The West must preemptively warn against manipulation, enhance intelligence sharing, and be ready to call out deception fast and publicly. In today’s hybrid war, the truth is as much a battlefield as the Donbas.
U.S. and Ukrainian Counter-Options
- Preemptive intelligence leak: If Western intel suspects a false-flag op, leaking details before 9 May could neutralize the Kremlin’s narrative.
- Rapid forensic counter-narrative: U.S. and Ukraine must be prepared to challenge any claims with satellite or SIGINT evidence.
Global diplomatic campaign: Frame the attack as “a second Ryazan” and expose the playbook.

A false-flag terrorist operation in Russia—especially one staged for maximum psychological and political effect—would likely be orchestrated or overseen by one or more of the following Russian state security and military-intelligence agencies:
1. FSB (Federal Security Service) – Primary Candidate
- Role: Domestic security, counterintelligence, internal control.
- Precedent: Widely suspected of orchestrating the 1999 Moscow apartment bombings and the Ryazan “training exercise” to justify the Second Chechen War.
- Capabilities: Has networks, agents, and authority across all Russian regions; can operate without judicial oversight; can stage, investigate, and narrate an event entirely under its control.

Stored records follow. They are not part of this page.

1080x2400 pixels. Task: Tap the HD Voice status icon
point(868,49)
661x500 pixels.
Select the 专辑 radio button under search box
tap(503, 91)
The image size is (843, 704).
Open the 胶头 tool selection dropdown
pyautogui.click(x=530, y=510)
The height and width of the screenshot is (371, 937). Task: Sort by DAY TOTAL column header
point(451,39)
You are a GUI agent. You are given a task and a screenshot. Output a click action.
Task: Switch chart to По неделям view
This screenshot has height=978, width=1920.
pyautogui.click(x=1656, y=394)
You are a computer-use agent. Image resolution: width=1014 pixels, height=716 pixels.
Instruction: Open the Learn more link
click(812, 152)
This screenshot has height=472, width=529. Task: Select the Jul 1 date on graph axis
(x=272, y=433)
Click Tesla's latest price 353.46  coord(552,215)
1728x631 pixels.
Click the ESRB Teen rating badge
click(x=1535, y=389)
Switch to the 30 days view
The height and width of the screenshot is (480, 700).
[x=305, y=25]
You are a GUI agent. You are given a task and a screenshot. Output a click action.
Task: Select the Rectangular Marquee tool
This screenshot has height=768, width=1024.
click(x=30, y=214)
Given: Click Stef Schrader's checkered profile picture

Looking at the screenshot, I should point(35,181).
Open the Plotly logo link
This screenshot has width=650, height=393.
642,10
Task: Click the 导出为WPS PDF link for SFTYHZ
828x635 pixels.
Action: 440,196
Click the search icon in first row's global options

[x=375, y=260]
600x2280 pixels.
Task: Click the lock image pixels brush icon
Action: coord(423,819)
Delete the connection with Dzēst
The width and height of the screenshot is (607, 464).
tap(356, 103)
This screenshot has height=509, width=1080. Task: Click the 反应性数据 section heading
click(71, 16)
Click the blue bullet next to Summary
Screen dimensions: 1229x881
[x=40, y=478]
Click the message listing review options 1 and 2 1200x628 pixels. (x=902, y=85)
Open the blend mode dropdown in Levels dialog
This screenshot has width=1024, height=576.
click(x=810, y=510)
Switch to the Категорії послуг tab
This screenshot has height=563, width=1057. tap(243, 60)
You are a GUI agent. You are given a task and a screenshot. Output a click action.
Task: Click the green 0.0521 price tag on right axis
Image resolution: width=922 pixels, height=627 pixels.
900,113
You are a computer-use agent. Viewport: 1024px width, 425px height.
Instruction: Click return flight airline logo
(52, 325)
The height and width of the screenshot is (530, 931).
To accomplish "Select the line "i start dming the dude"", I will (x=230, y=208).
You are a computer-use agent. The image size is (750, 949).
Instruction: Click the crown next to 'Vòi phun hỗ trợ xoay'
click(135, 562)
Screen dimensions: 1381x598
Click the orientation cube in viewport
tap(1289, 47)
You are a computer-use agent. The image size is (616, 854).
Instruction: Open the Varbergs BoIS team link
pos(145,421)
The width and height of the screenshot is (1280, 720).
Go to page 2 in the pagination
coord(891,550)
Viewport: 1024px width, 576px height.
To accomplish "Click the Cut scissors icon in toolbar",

- Motivation: Protect regime stability, create pretext for repression or escalation, discredit opposition or foreign actors.
✅ Most likely lead agency for any false-flag attack on Russian soil.
2. GRU (Main Intelligence Directorate of the General Staff)
- Role: Military intelligence, covert operations abroad, sabotage, assassinations (e.g., Skripal poisoning).
- Strength: Operates more flexibly than FSB abroad and sometimes inside Russia with plausible deniability.
- Use case: Would more likely assist with technical or coordination support, especially if the operation has a military angle or is aimed at shaping foreign perceptions.
🔶 Possible support player in conjunction with FSB.
3. SVR (Foreign Intelligence Service)
- Role: Espionage, propaganda, and covert operations outside Russia.
- Use case: Could be involved in shaping the international narrative or preparing disinformation for export if the false flag is part of a global information campaign.
🔹 Unlikely to be operational on the ground, but could shape post-attack messaging.
4. National Guard (Rosgvardiya)
- Role: Internal suppression, riot control, facility security.
- Use case: May be used after the false-flag event to control crowds, suppress protests, or impose curfews—especially under martial law conditions.
5. Presidential Administration (specifically the Directorate for Social Projects and Internal Policy)
- Role: Narrative design, disinformation, public mood management.
- Use case: Would not execute the operation but would shape the messaging and blame assignment (e.g., quickly linking Ukraine or the West).
Conclusion:
- The FSB is the most likely executor of any domestic false-flag operation.
- The GRU may provide technical assistance or coordination.
- The SVR and Kremlin propaganda units will manage the external blame game.